Catherine Connors doesn’t expect help with Emilia and Jasper from her mother. ‘‘She was not interested in baby-sitting,’’ she said.
By JOANNE KAUFMAN
For every Marian Robinson, who retired from her job to take full-time care of her grandchildren, Malia and Sasha Obama, while their parents were busy with other things last year, there is a Judy Connors, who loves her two grandchildren but has no interest in children’s games or bedtime stories.
“When I heard about the Obama grandmother, I thought I might like to move into the White House, too,” said Ms. Connors, who is 67. “But I’d hire someone to look after the kids.”
Her daughter, Catherine Connors, a 38-year-old writer in Toronto, is well aware of her mother’s attitude. Whenever she hears about families in which the grandparents love to help out, she has only one thought: “This is so not my life.”
It is not new for young mothers to be surprised and hurt at how little their own mothers rush over to baby-sit. Still, stories of intergenerational care like the ones coming from the White House can bring those feelings to the surface - and to a boil.
“There are some parents who probably don’t have a realistic expectation of how invested their parents should be in the grandchildren,” said Dr. Gail Saltz, a Manhattan psychiatrist. “But because this generation’s children are the center of their universe, it’s hard not to take the grandparents’ ‘why should I be bothered?’ attitude personally.”

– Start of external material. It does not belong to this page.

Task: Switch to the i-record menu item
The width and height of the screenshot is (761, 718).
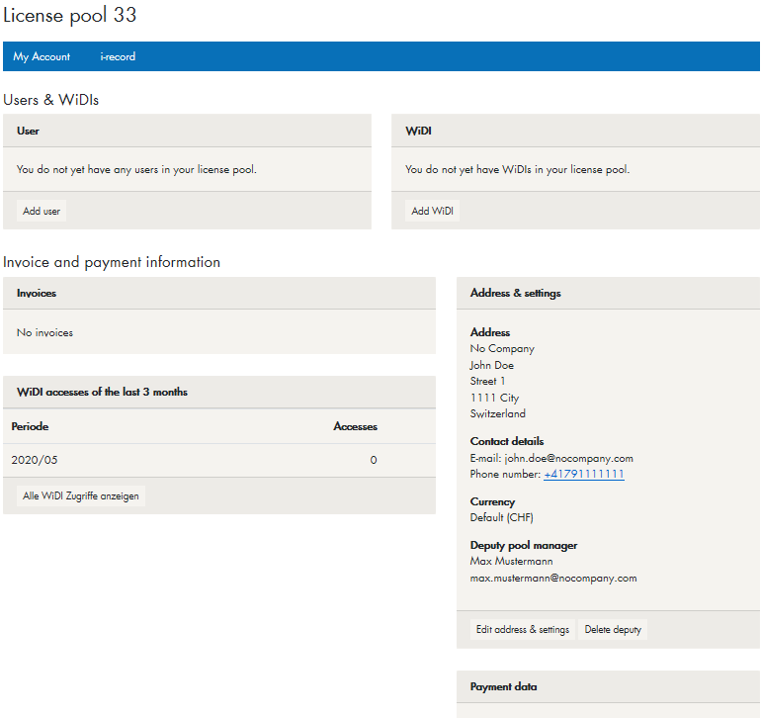Action: coord(118,57)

For some resentful adult children who are short of cash, time and money are fungible commodities. For them, the attitude may be “‘give us the money and we’ll understand that you have limited time,’” Dr. Saltz said.
Susan Shapiro Barash, who teaches gender studies at Marymount Manhattan College in New York, said women with young children are looking for guidance from their mother or mother-in-law, but these days they are often looking in vain.
Thoroughly modern grandmothers “feel they’ve put in their time,” Ms. Barash said. “They were devoted to children to the exclusion of their own freedom, and they’re not looking to repeat the mothering process with their grandchildren.”
Before she had her first child, Emilia, three years ago, Catherine Connors said: “My mother put me on notice. She told me she was not interested in baby-sitting. She said she’d come to visit but that she didn’t like newborns.”
Judy Connors flew to Toronto from her home in British Columbia a week after her granddaughter’s birth. “It was clear she was bored,” her daughter said. “There was a lot of sitting in the living room while I struggled to figure out how to nurse. She said, ‘I don’t know why you don’t just give her a bottle,’ and then repaired to the veranda for a cigarette.”
The elder Ms. Connors, the retired director of a residential treatment program for adolescents, had a few words to say in her defense. “I raised two children whom I love dearly,” she said. “I was a stay-at-home mom. Then I discovered when I started my own career that there was a whole other world out there.”
There are many reasons grandparents may choose to minimize their roles. Some “may be nervous about handling your newborn, but don’t want to admit it,” said Susan Newman, a psychologist. “They may not feel comfortable driving your precious cargo to a practice or a lesson.”
Or they may have other priorities. “A lot of these women are widows or divorcees and may be dating and want to put their romantic lives ahead of their grandchildren,” said Ms. Barash, the gender studies teacher.
Judy Connors said her hands-off behavior “doesn’t equate to not loving my grandchildren - it just means I have a life that doesn’t revolve around them.”